İnsülin direnci başladığında, henüz tip 2 diyabet başlamamışken bile vücudun metabolik dengesi bozulur. Kanda kolesterol ve trigliserit yüksekliği saptanır. İyi kolesterol (HDL) ile kötü kolesterol (LDL) arasındaki denge bozulur. Karaciğerde yağlanma başlar.
Bu sürece dur denmezse çocuklarda tıpkı yetişkinlerde olduğu gibi şeker hastalığı, hipertansiyon, kalp damar hastalıkları ve siroz gibi hastalıklara rastlanması hiç de sürpriz olmaz.
İnsülin direncinde özellikle boyun arkasında, koltuk altında ve kıvrım yerlerinde sanki hiç yıkanmamış, kirliymiş gibi gözüken cilt sorunlarına rastlanabilir.
Artan androjenik aktivite nedeniyle çocuklarda koltukaltı ve genital bölgelerde erken dönemde kıllanma artışı olabilir.

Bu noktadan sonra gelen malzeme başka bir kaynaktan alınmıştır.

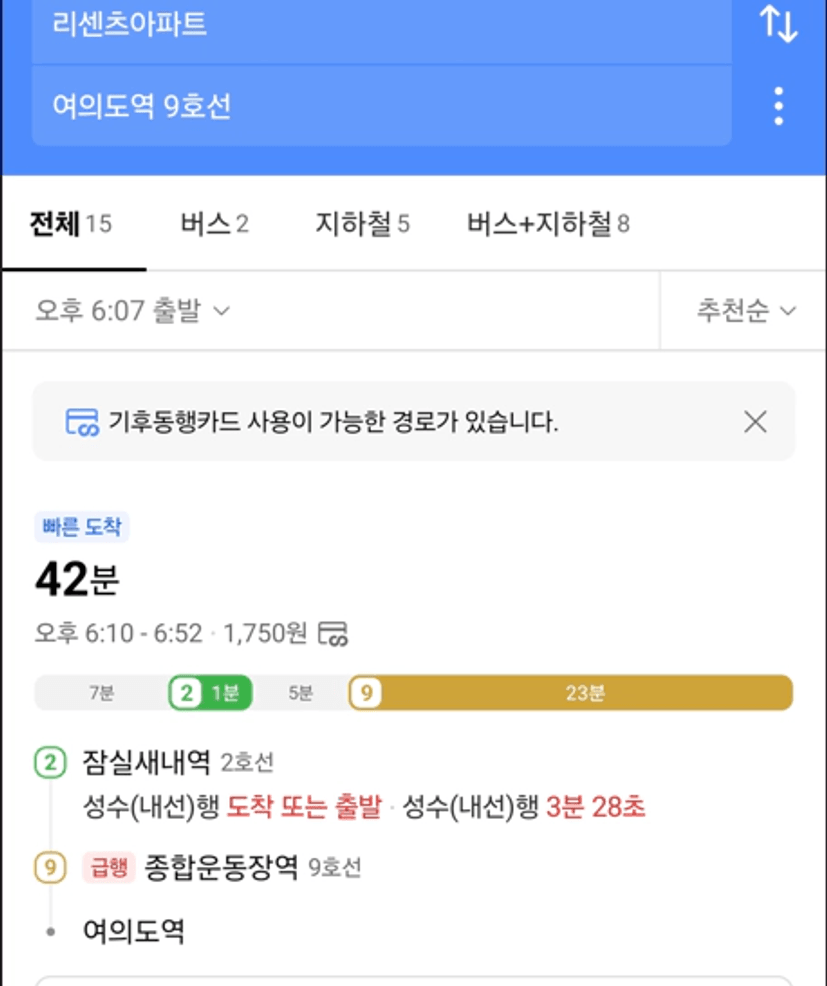Expand departure time chevron arrow

(221, 311)
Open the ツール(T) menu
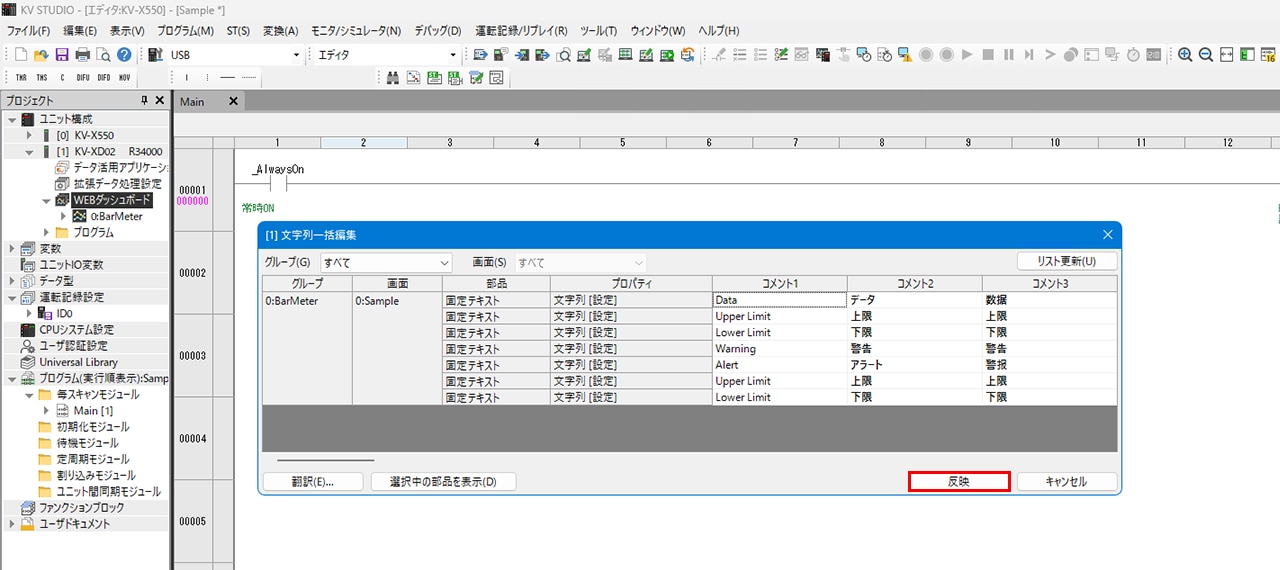Image resolution: width=1280 pixels, height=570 pixels. coord(598,31)
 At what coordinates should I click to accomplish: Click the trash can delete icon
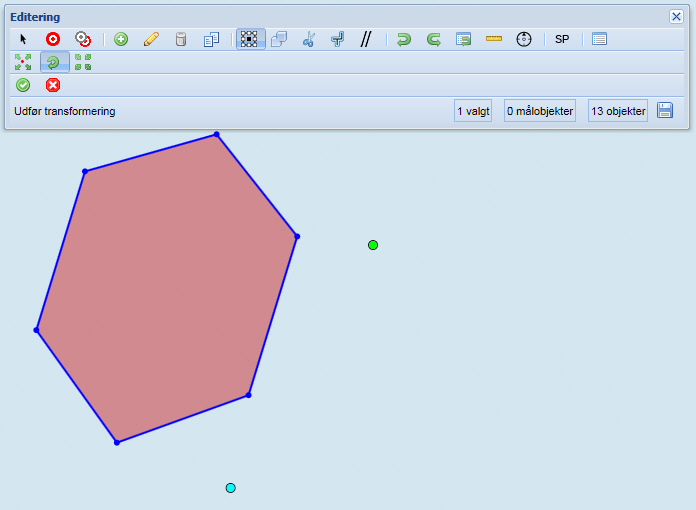coord(181,39)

Polikistik over hastalığı genç kızlarda obezite, adet düzensizliği ve artmış kıllanma ile kendisini gösteren bir insülin direnci sorunudur.

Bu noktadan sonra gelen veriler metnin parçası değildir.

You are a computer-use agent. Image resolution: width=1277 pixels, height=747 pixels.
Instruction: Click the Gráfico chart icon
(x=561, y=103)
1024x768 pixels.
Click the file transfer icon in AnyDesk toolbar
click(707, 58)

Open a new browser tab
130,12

İnsülin direnci karşımıza sık acıkma, tatlı yeme isteği gibi belirtilerle gelebilir. Aileler bunu evde sıkıntıdan sürekli atıştırıyor gibi bir nedene bağlayabilirler. Bu çocuklarda insülin direnci mutlaka akla getirilmelidir.

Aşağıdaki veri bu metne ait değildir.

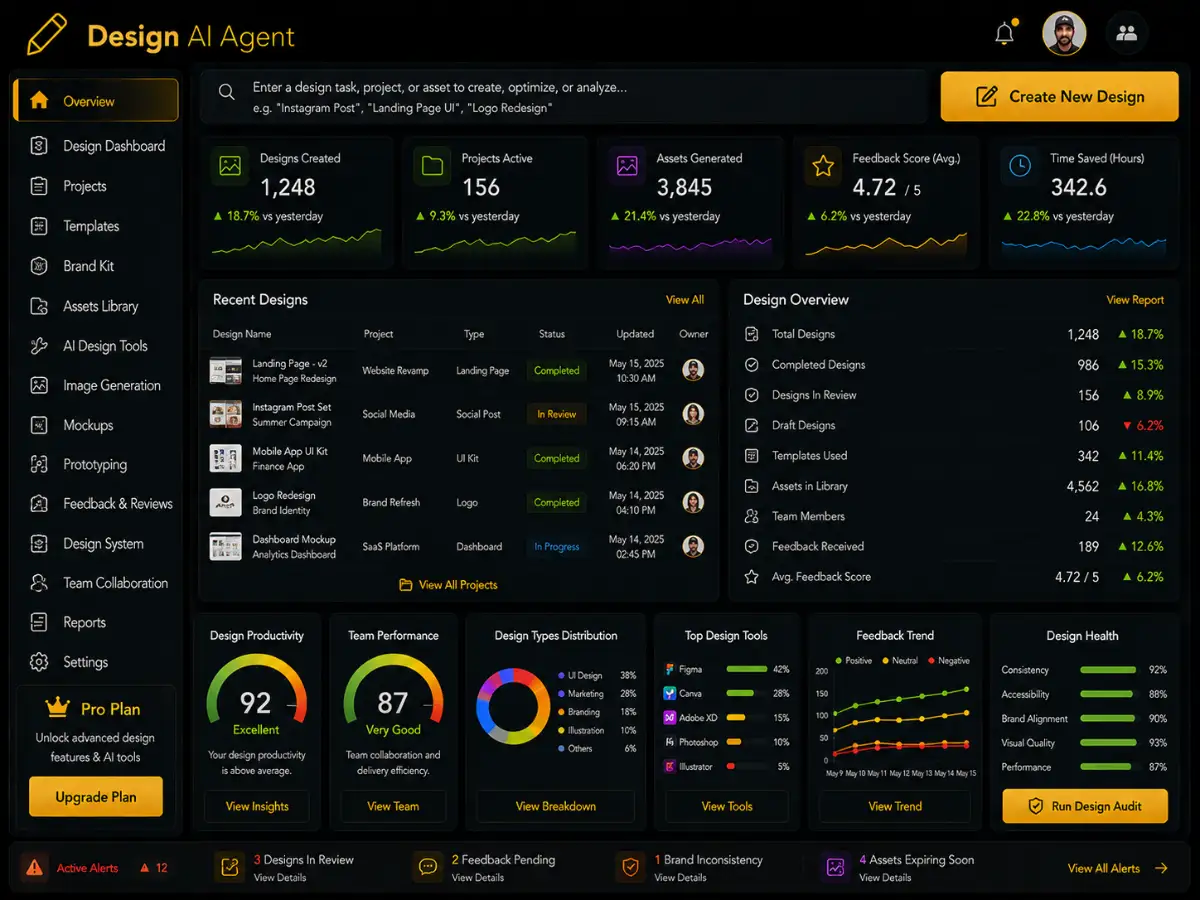The height and width of the screenshot is (900, 1200).
Task: Click the Create New Design button
Action: (x=1059, y=96)
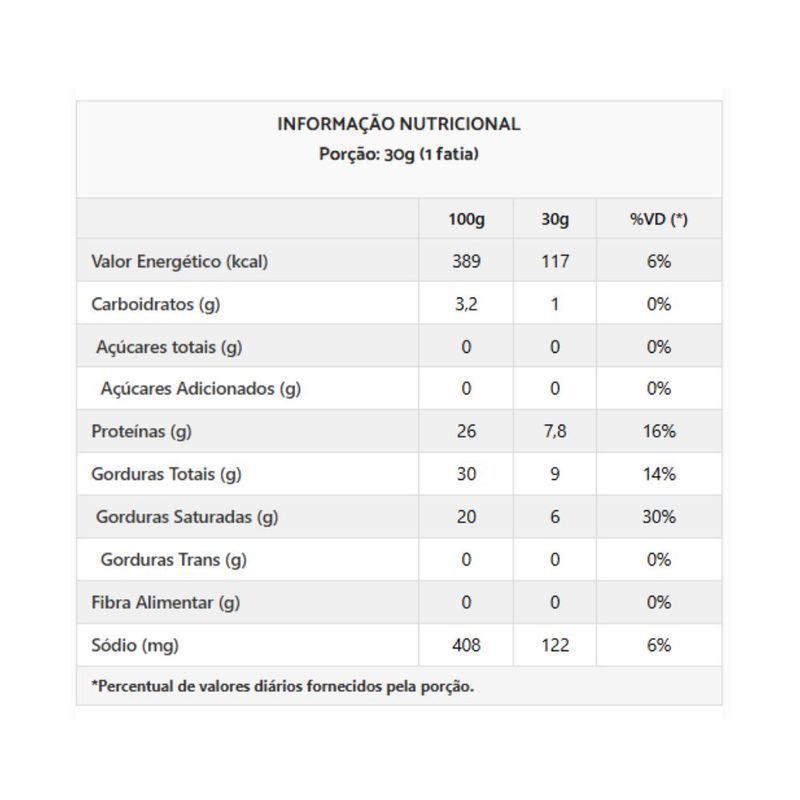Viewport: 800px width, 800px height.
Task: Select the 100g column header
Action: click(x=465, y=219)
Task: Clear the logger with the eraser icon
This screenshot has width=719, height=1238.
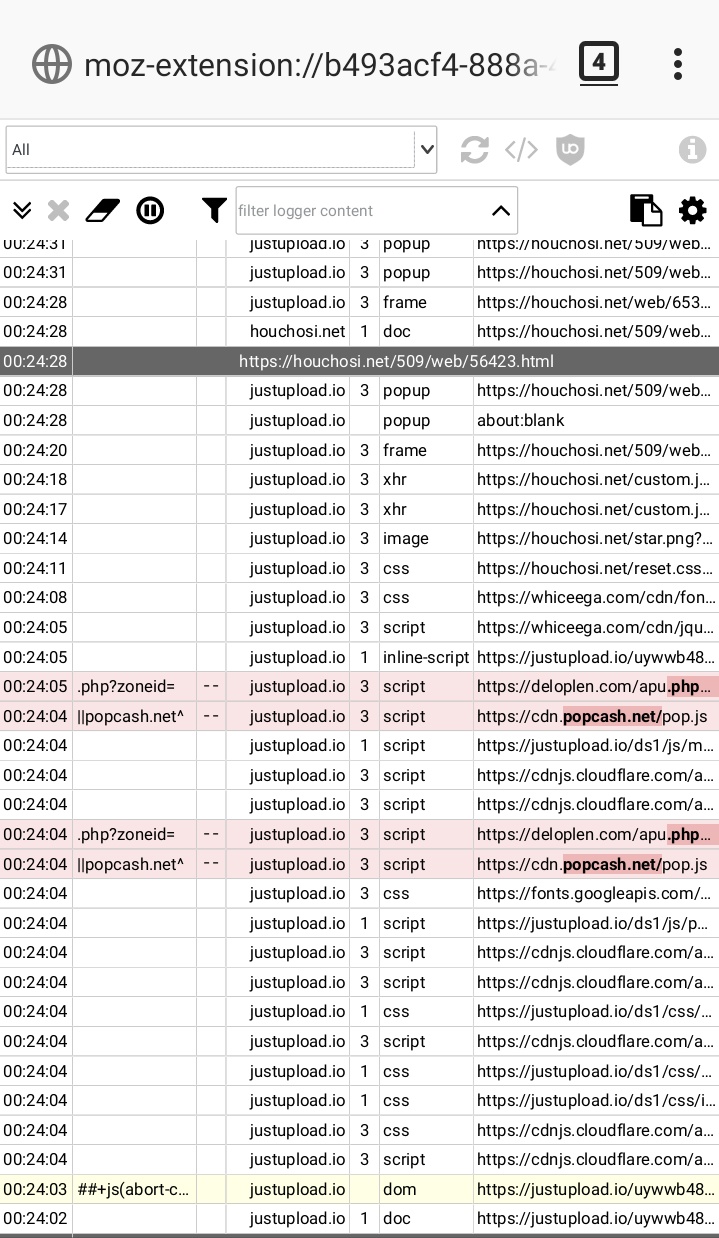Action: [102, 210]
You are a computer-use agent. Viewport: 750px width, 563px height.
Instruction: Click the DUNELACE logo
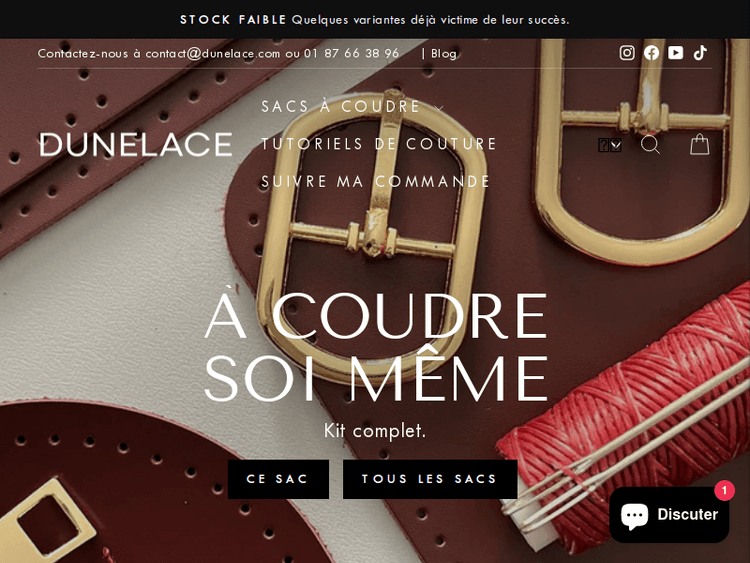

İnsülin direncinin diğer belirtileri arasında yorgunluk, konsantrasyon kaybı, yemeklerden sonra uyuklama, karın şişliği ve gaz şikayetlerini de sayabiliriz.
Tedavinin temeli; beslenmenin düzenlenmesi ve spordur.
Diyetteki basit şeker ve yağlardan uzak durmalıyız. Glisemik indeksi düşük gıdaları tercih etmeliyiz. Unlu ve şekerli gıdaların glisemik indeksi yüksektir. Bu nedenle kek, börek, poğaça, beyaz ekmek pirinç pilavı, makarna, tost gibi yiyeceklerden uzak durmamız daha çok sebze, meyve, tam tahıl, kuruyemişler, kinoa, karabuğday gibi besinleri beslenmemize katmalıyız. Beslenme planı çocuğun büyümesi engellemeyecek şekilde yaşına uygun kalori, protein, yağ ve şeker oranı hesaplanarak yapılmalıdır.
Spor yapmak insülin direncini azaltır. Günde 30-60 dakika süren ritimli yürüyüş, bisiklet sürme, yüzme, ip atlama, dans etme önerilen egzersizlerdir.
Özetle, çocukluk yaş grubunda fazla kilo alımının önüne geçmek için doğru beslenme ve sporun yaşam biçimi olarak kabul edildiği bir ortamın yaratılması gerekir. Kemik sağlığında ve bağışıklık sisteminde önemli rolü olan D vitamini eksikliğinin giderilmesi de şarttır.
Diyet ve egzersiz yapmasına rağmen tedaviye yanıt vermeyen, kilo almaya devam eden büyük çocuk ve ergenlerde doktor kontrolünde ilaç tedavisi gerekebilir.
Selam ve saygılarımla.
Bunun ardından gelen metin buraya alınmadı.